I like to use Stephanie Alexander's recipe for curd from The Cook's Companion. It's simple to make and doesn't require the use of a double boiler. Unlike other versions, it uses whole eggs that have been strained instead of only yolks and I think it is this straining stage that ensures a smooth curd...provided it is kept on a low heat of course. Sometimes I add a little more sugar..depending on how sour the lemons are. I also got it in my head today to make some mandarin curd..but lets just say it did not meet my expectations. I think I'll stick to the lemons in future.
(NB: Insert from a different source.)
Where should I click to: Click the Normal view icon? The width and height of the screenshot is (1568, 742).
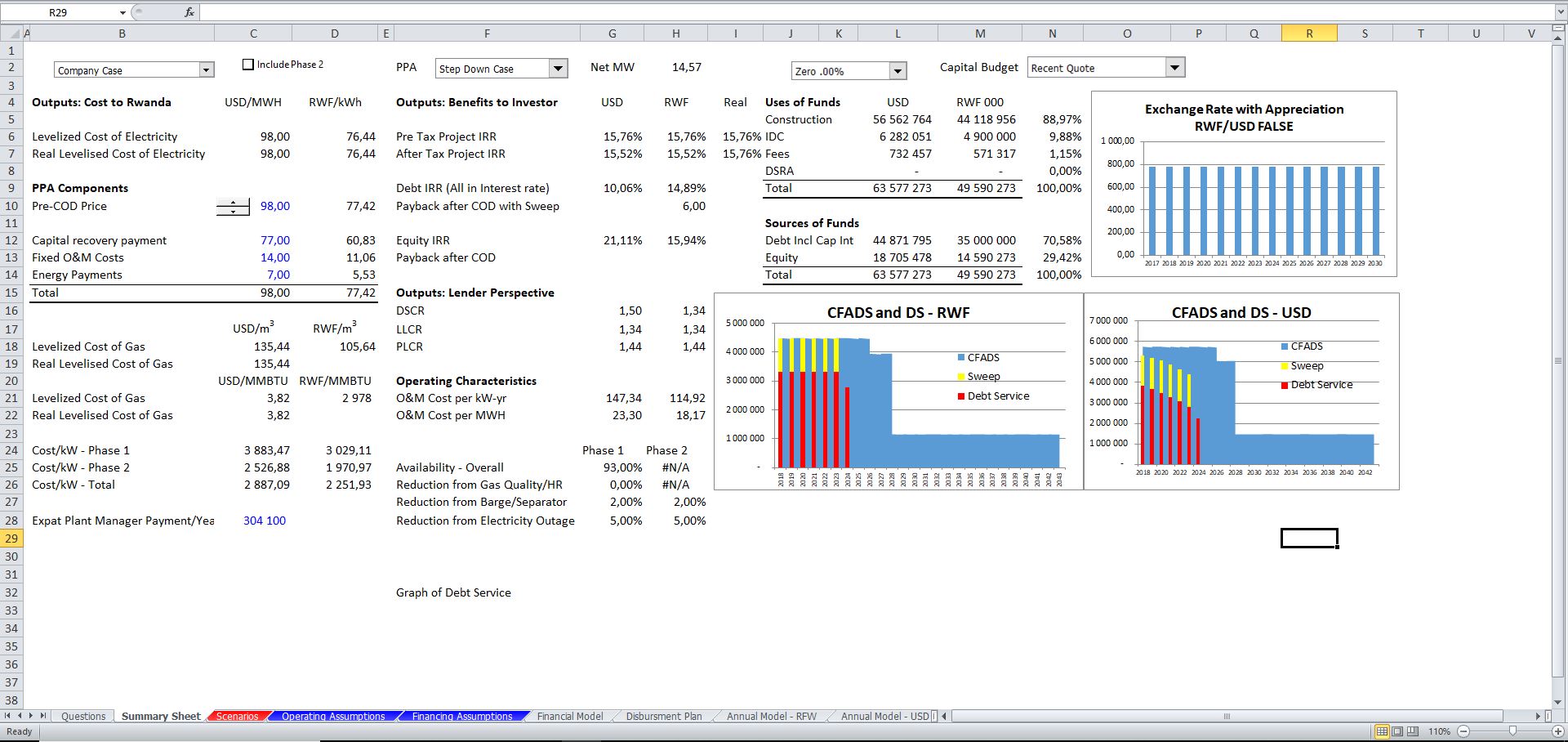pos(1382,731)
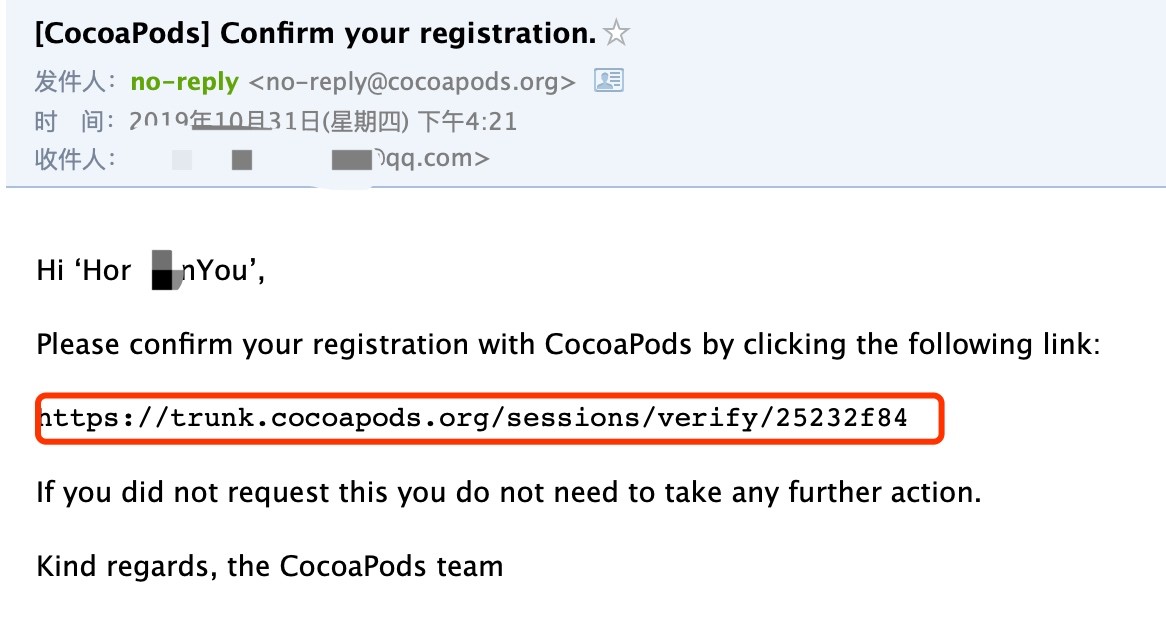Click the 'Please confirm your registration' paragraph
Viewport: 1166px width, 626px height.
point(568,344)
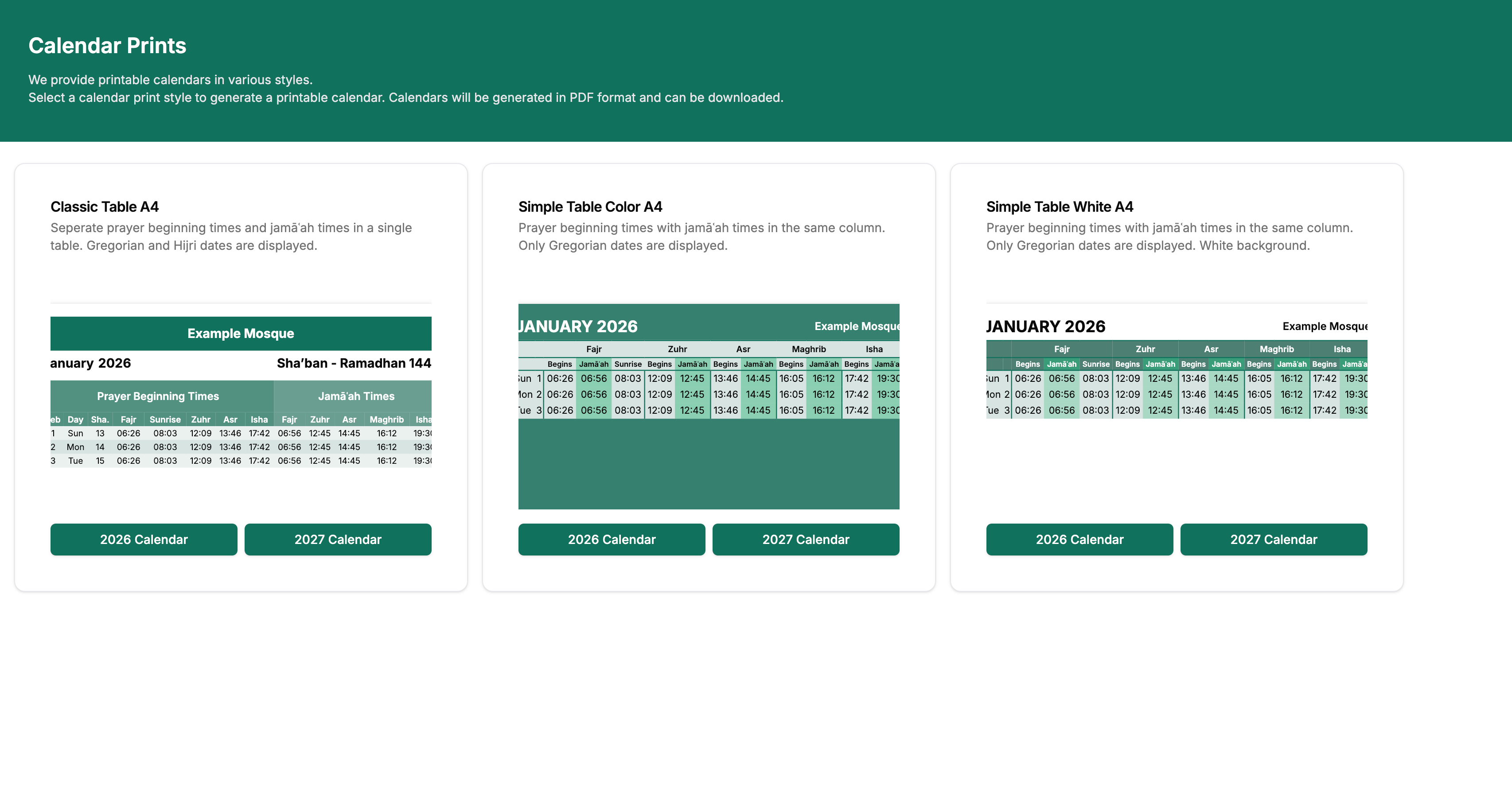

I entered a jar of this lemon curd in the local show a couple of years ago, and came away with first place, much to my astonishment! If anyone has participated in local shows, you will know that they can be a tight group of competitors with years of experience under their belts when it comes to entering garden produce and preserves. Although from memory, I added quite a bit more sugar, to avoid a tartness hitting the tongues of the judges! I happen to like a tart curd, but I didn't think they would, for some reason..And well, it paid off!
2 large lemons, zested and juiced
100g unsalted butter
175-200g sugar, depending on how sour your lemons are
3 free-range eggs, lightly whisked and strained.
Place the lemon juice, zest, butter and sugar into a medium saucepan and heat over low heat until the sugar has dissolved, stirring now and then. Remove the pan from the heat and add the eggs, stirring to mix well. Place the pan back over a low heat and stir constantly until mixture thickens, coats the back of a spoon and leaves a line on the spoon when a finger is ran through it. Don't overheat, or the mixture will curdle. Watch for steam starting to rise off the mix.. a sign that the thickening is imminent.
Spoon into warm, sterilized jars and seal. Keeps in the fridge for up to 8 weeks. Makes approx 500ml.
Delicious on fresh bread, toast, pancakes and as a filling for tarts and cakes.